New Orleans' Tujague’s Restaurant Celebrates 160 Year Anniversary

The iconic city's second oldest restaurant commemorates this achievement with events and specials
Tujague’s, located adjacent to New Orleans' first public market, sparked a mid-day “butcher’s breakfast” among workers, which transformed in to modern day brunch.

Tujague’s Restaurant is pulling out all the stops as it celebrates 160 years of storied history. The restaurant, which opened in 1856, is the second oldest continually operating restaurant in New Orleans, after Antoine’s Restaurant, and is the oldest stand-up bar in America.

The establishment is known for a handful of trademark dishes including spicy shrimp remoulade and boiled beef brisket. Moreover, it's the birth place of brunch and the creator of famed cocktails like the Grasshopper and Whiskey Punch.
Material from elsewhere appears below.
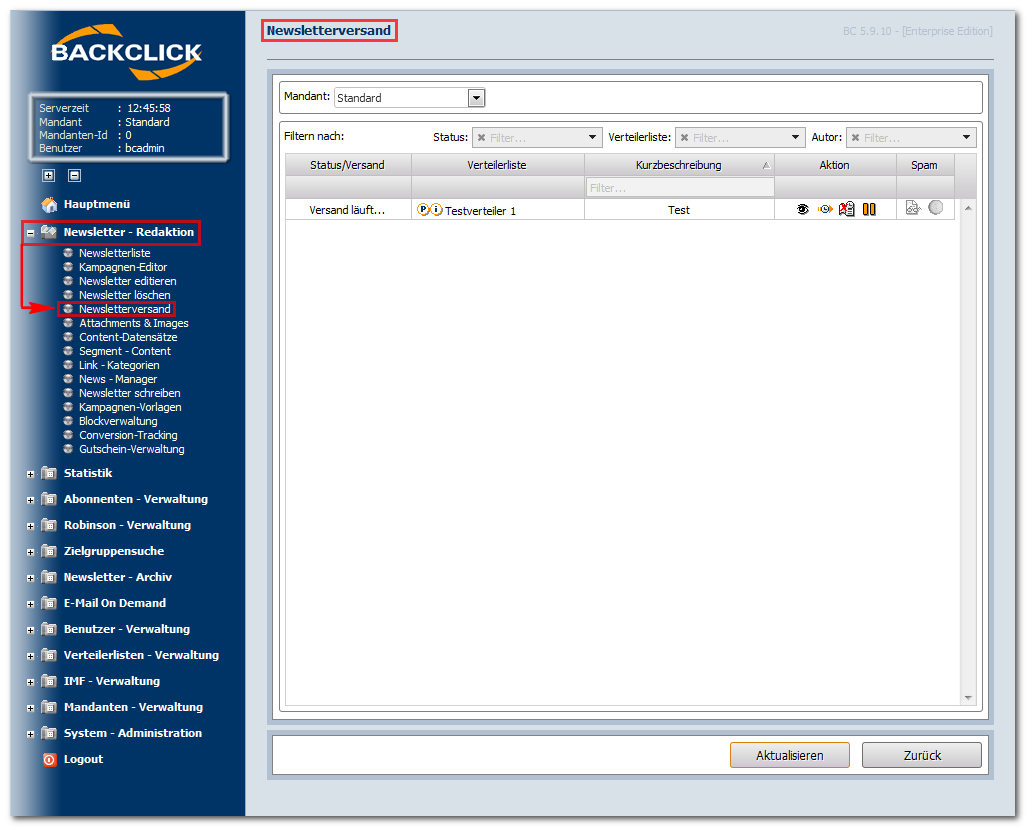
Task: Click the Aktualisieren button
Action: [x=790, y=755]
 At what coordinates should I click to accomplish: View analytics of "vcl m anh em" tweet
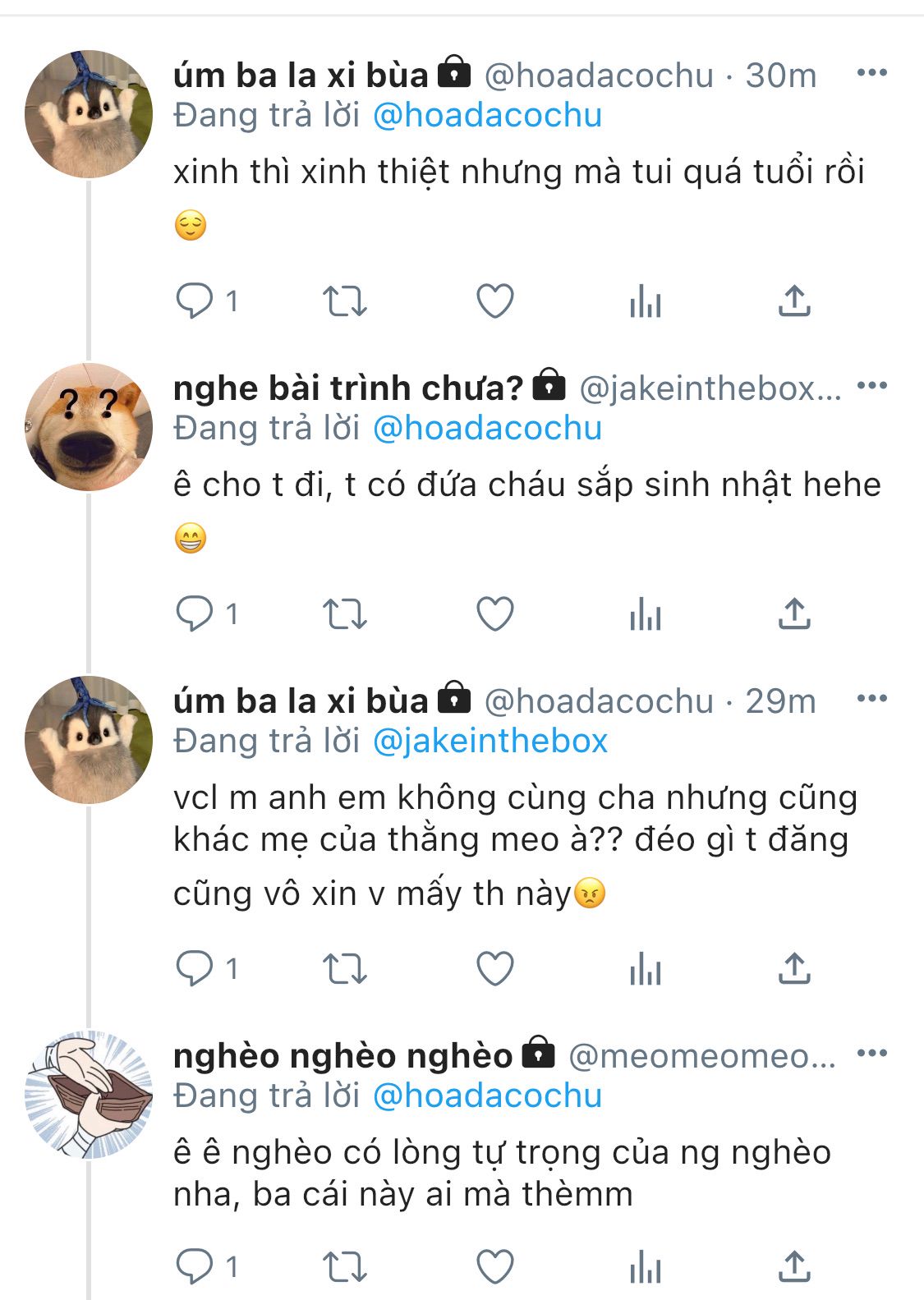point(646,969)
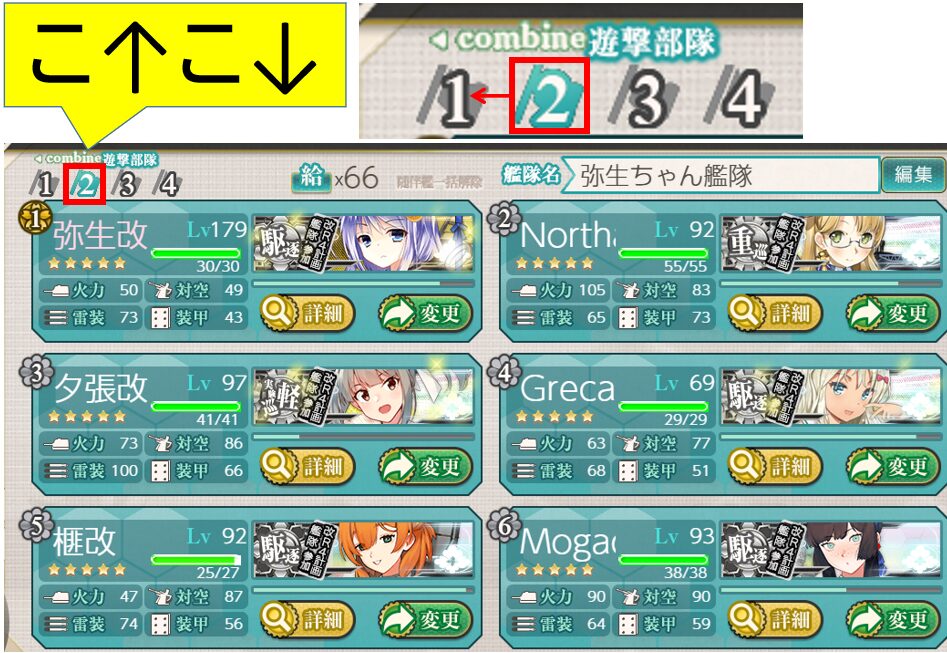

Its illustrious past also contains stories of haunting spirits, along with a guest book that contains the signatures of high-profile visitors, which include Presidents Roosevelt and Eisenhower, as well as Diane Sawyer, and Harrison Ford.

In celebration of its 160th anniversary, Tujague’s will host a series of special events, contests, and promotions throughout the year to show appreciation for those who have helped maintain its place in New Orleans history. Starting in May and continuing through the end of the year, Tujague’s will offer an $18.56 prix fixe lunch menu, an ode to the year the restaurant first began serving the people of New Orleans. The three-course menu will be available Monday through Friday and features several New Orleans staples that diners may choose from.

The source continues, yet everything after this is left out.